Strauss’s pedagogical method

Strauss’s pedagogical method was famous for its simplicity and directness.  A student would be asked to read a passage from the work being discussed; Strauss would make a comment or two, noting contradictions or discrepancies with earlier passages; a student might then raise a question, which would lead Strauss to digress, taking it to a much higher level and illustrating with with often earthy examples.  (He was particularly fond of examples from a newspaper advice column of the time, “Dear Abby.”)  Then on to the next passage.

That is from Mark Lilla’s new book The Shipwrecked Mind: On Political Reaction.  There is also this bit from the book:

Michel Houellebecq is not angry.  He does not have a program, and he is not shaking his fist at the nation’s traitors…He appears genuinely to believe that France has, regrettably and irretrievably, lost its sense of self, but not because of feminism or immigration or the European Union or globalization.  Those are just symptoms of a crisis that was set off two centuries ago when Europeans made a wager on history: that the more they extended human freedom, the happier they would be.  For him, that wager has been lost.  And so the continent is adrift and susceptible to a much older temptation, to submit to those claiming to speak for God.  Who remains as remote and as silent as ever.

I enjoy such books.  But in earlier times I preferred Ann Landers to Dear Abby.

____

• _Activity 1_
In the Strauss passage, which newspaper advice column did Strauss particularly like to draw examples from?
• _Activity 2_
Rewrite the Strauss passage from "Strauss’s pedagogical method was" up to and including "the next passage.", putting "pupil" wherever "student" appears.

____

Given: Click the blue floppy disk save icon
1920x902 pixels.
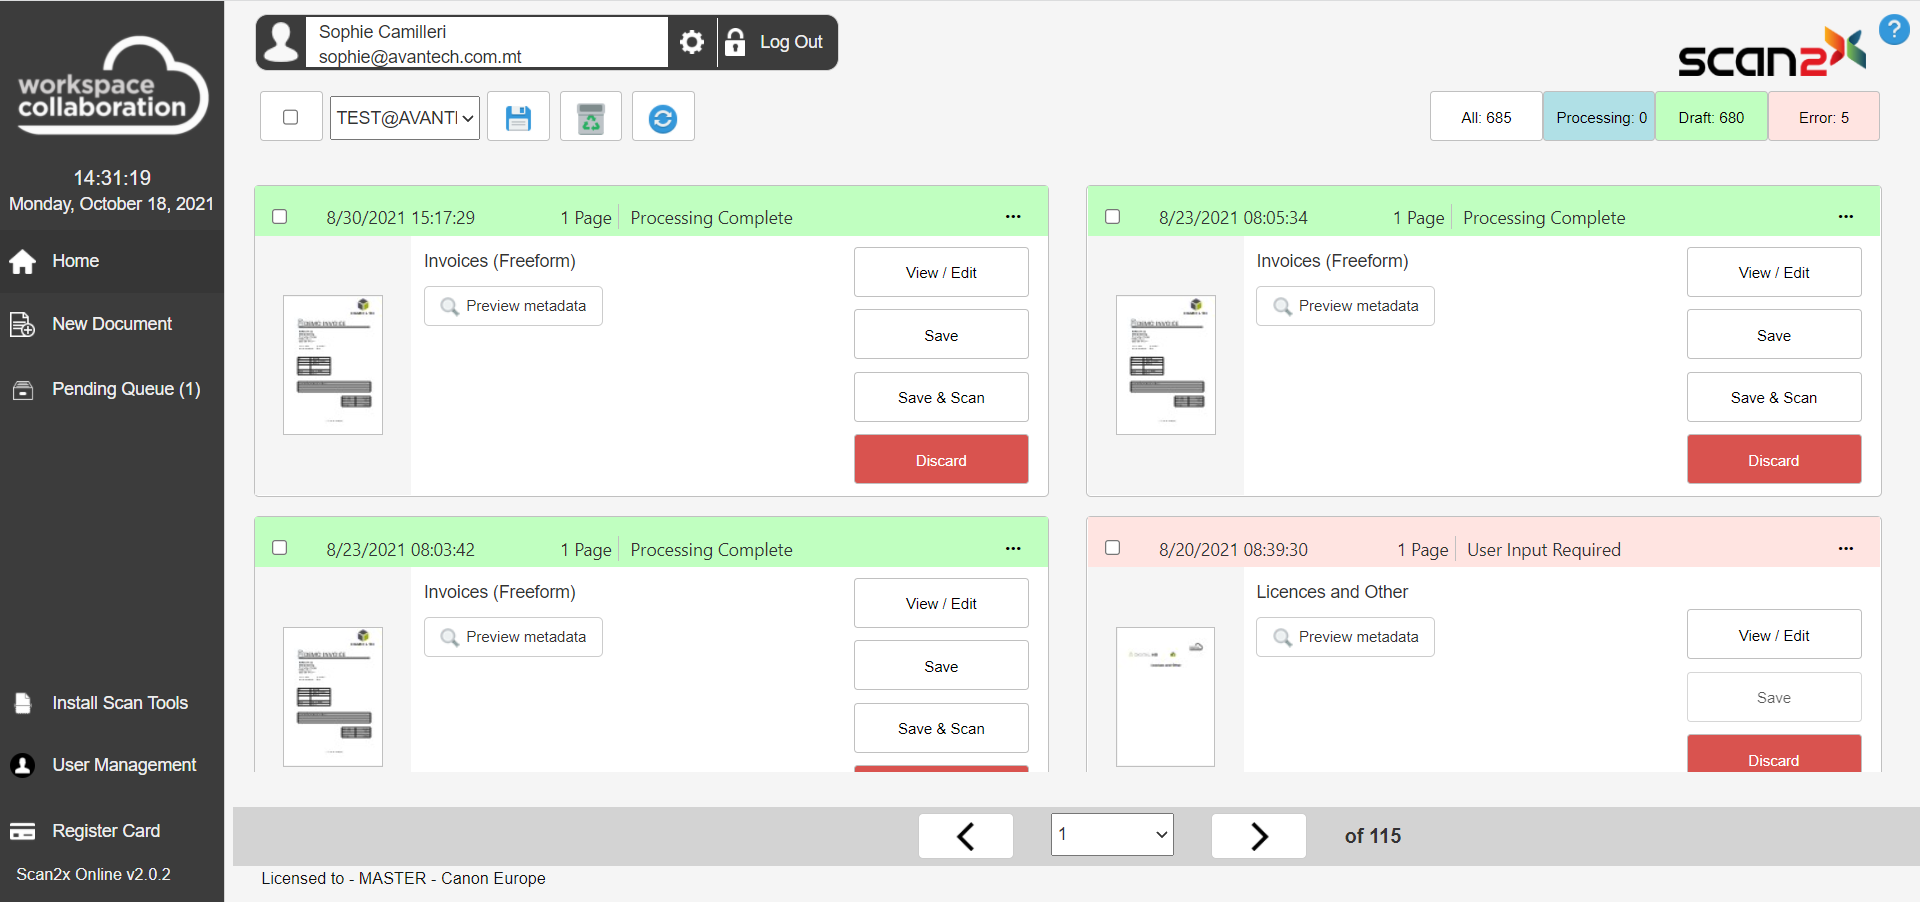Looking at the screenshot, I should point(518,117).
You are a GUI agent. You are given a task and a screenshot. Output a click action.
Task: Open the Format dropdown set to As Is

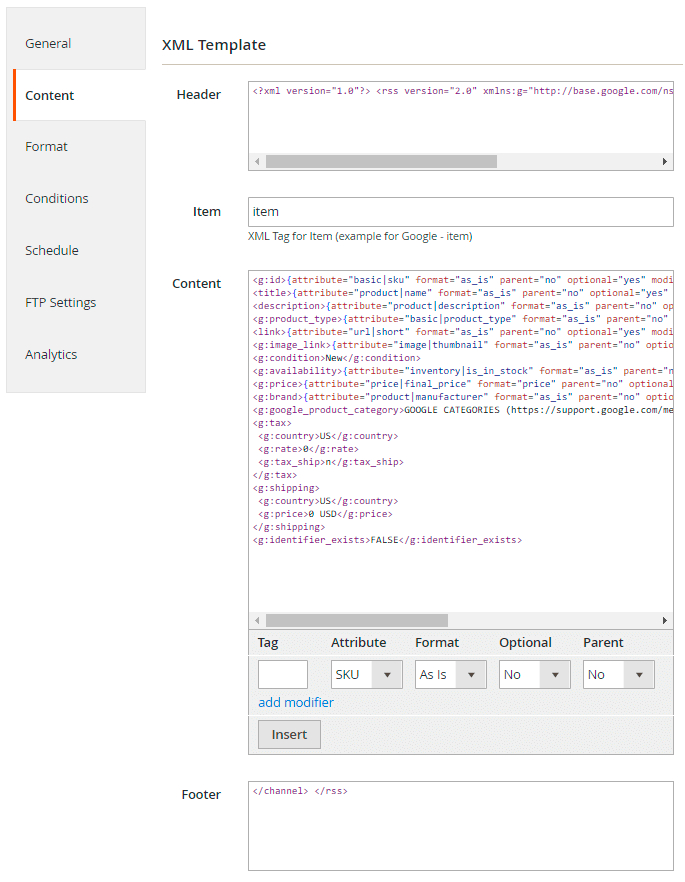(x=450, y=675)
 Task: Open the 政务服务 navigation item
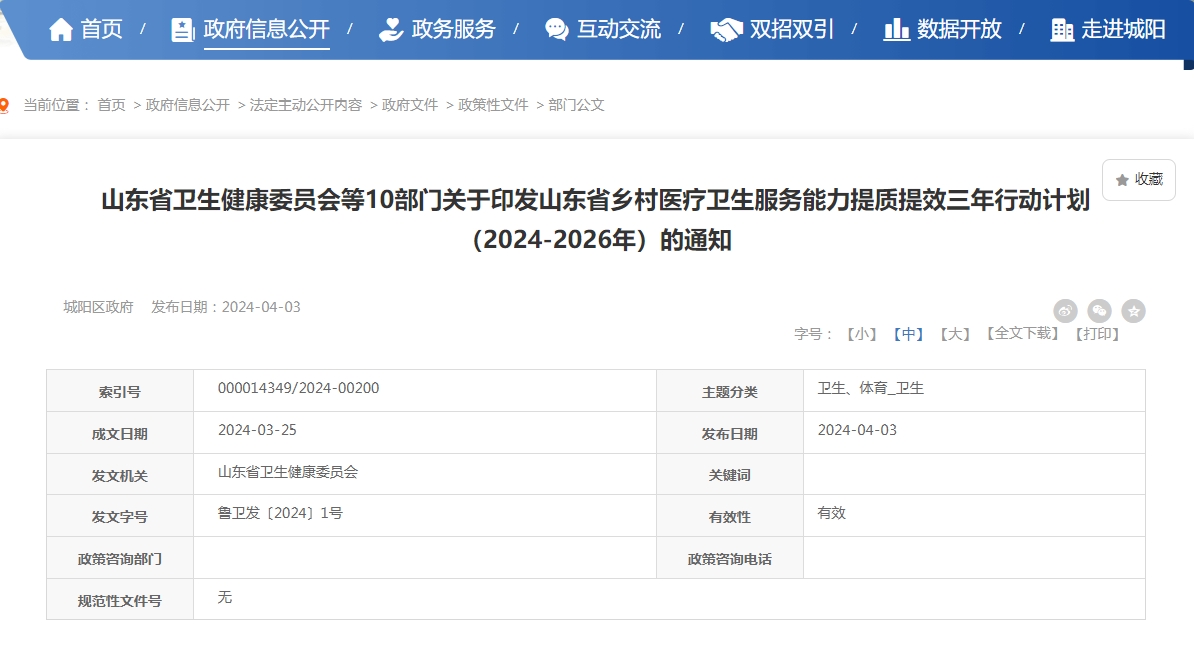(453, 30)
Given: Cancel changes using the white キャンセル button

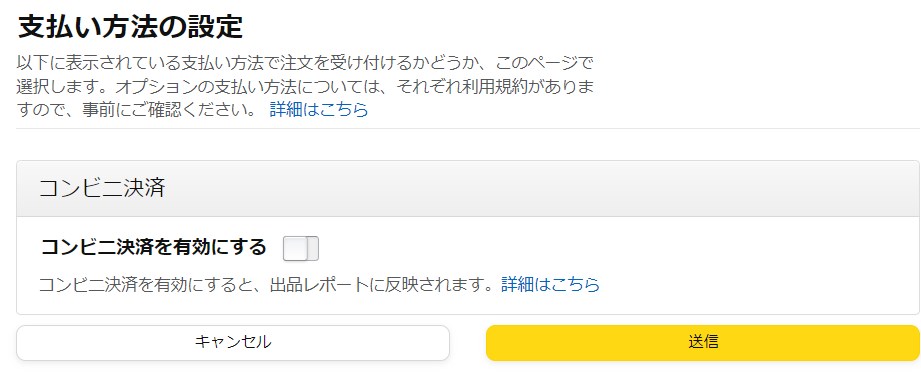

____

• _Written reply 1_
"Dear Abby."

• _Written reply 2_
Strauss’s pedagogical method was famous for its simplicity and directness.  A pupil would be asked to read a passage from the work being discussed; Strauss would make a comment or two, noting contradictions or discrepancies with earlier passages; a pupil might then raise a question, which would lead Strauss to digress, taking it to a much higher level and illustrating with with often earthy examples.  (He was particularly fond of examples from a newspaper advice column of the time, “Dear Abby.”)  Then on to the next passage.